Apparently, the genre extends beyond Ann Arbor: a suite of critical websites about Seattle motivated the Seattle Post-Intelligencer to write a story about the online dissident culture, “Seattle-bashing takes hold in cyberspace,” concluding:

“Brewster, though, perceives the anti-Seattle sentiment as a self-effacing brand of civic pride. He doesn’t see the Seattle-slamming Web sites as evidence of a city filled with whiny malcontents, but of a strong Internet culture and one marked by hyper-criticism of its institutions, including the “boosterish” local media. Seattle’s economic boom of the 1990s, he pointed out, was spawned by unorthodox thinkers who took a skeptical view of the establishment. […]
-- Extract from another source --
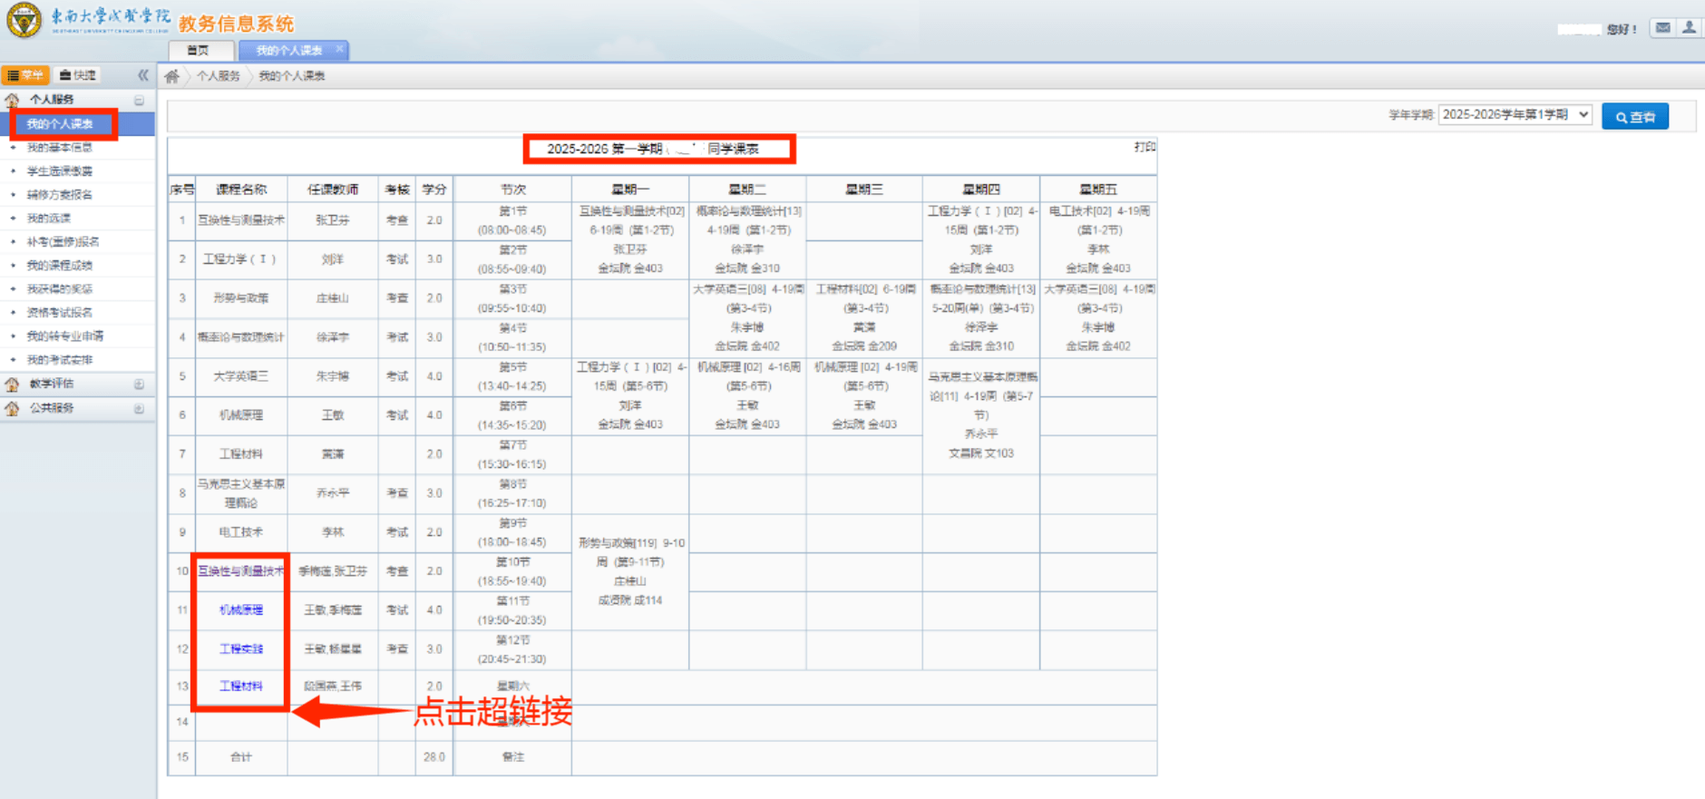
Task: Click the 查询 search button
Action: pos(1634,116)
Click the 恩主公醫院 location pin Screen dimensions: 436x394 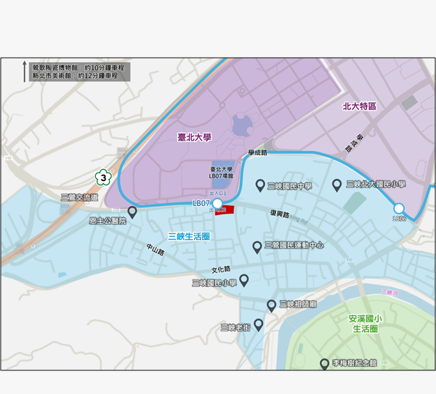(132, 212)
Brewster believes the future of Seattle rests on its ability to attract fresh voices, particularly minorities and younger people, to the table. In the ’90s, he said, people were too busy working and making money to think about civic reinvention. The current economic lull, Brewster said, provides a chance for renewal.

“Now there is both the opportunity and the responsibility of shaping this place,” he said. “The question to me is, will it be done by the usual people — the Chamber of Commerce and the business interests — or will it be done by a broader base of people who care about the city?
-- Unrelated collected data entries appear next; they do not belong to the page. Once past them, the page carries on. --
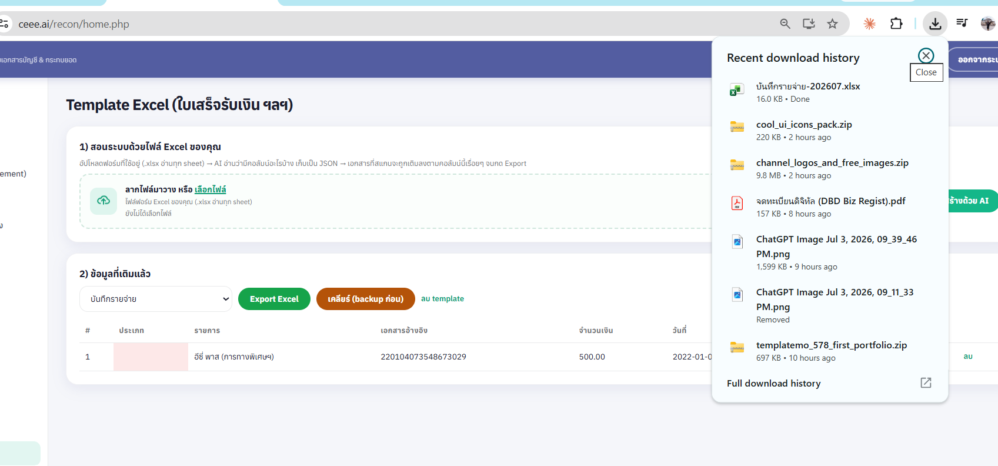Close the Recent download history popup
The image size is (998, 466).
(926, 56)
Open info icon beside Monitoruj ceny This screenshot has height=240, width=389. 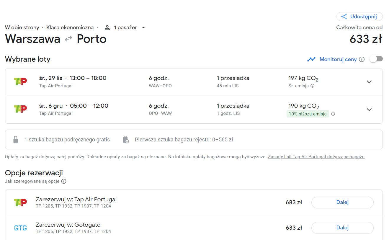[x=362, y=59]
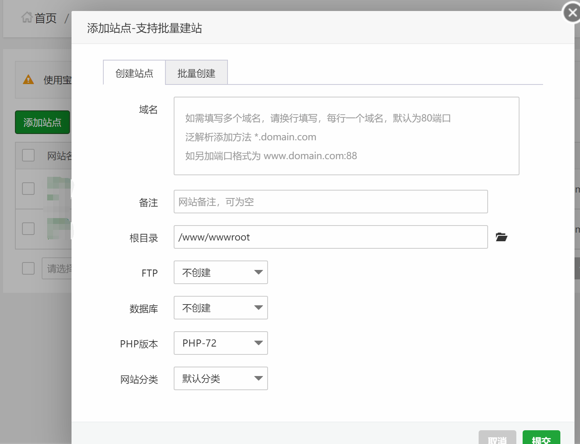Screen dimensions: 580x444
Task: Select the 创建站点 tab
Action: coord(134,73)
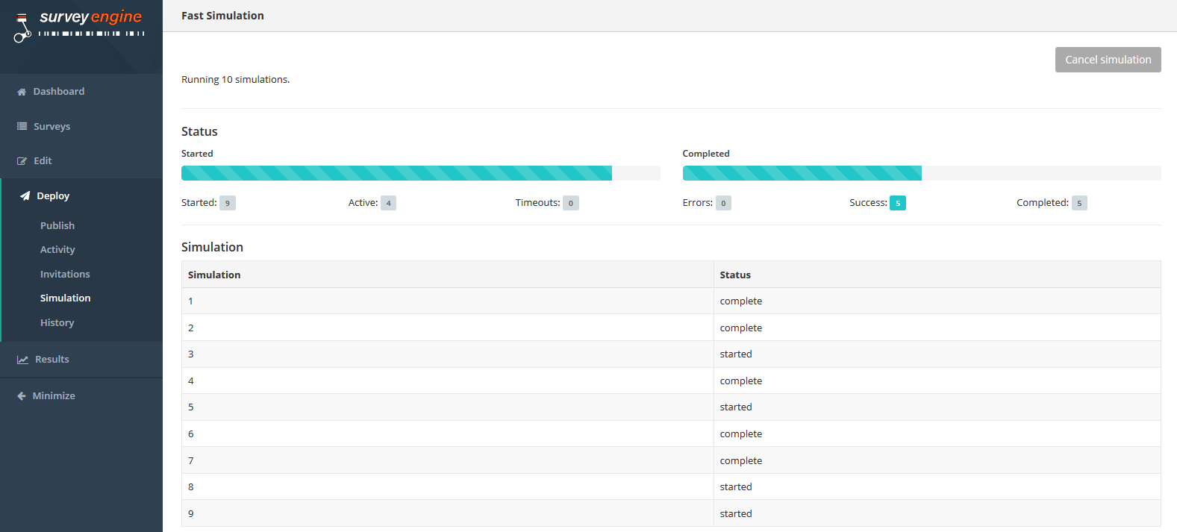The height and width of the screenshot is (532, 1177).
Task: Open the deployment History page
Action: click(x=57, y=323)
“Will the people on change the place into something they like and which reflects their values, or would they rather throw darts?” Brewster said.”

The story raises a couple of issues for me: first, if the Seattle Post-Intelligencer could write this long story about a few websites which seem for the most part infrequently updated (, Seattle Shmeng, Sick of Seattle) where’s the Ann Arbor News’ coverage of Ann Arbor’s vibrant online culture? Sure, they mentioned Ann Arbor Is Overrated in their Talk About Town column, but I think the explosive growth in the number of local bloggers in the last six months is a phenomenon worth covering. Then again, would we really want to be celebrated by the “Boosterish” local media as evidence of how great Ann Arbor is? This reminds me of Herbert Marcuse – who famously thought capitalism necessarily co-opted all criticism. Which leads me to my second thought: is online sniping actually a form of civic pride, as claimed by the man quoted in the SPI story above? I think his question: whether the online critics will play a role in changing the city remains to be seen in Ann Arbor, although I intend to do more than throw darts.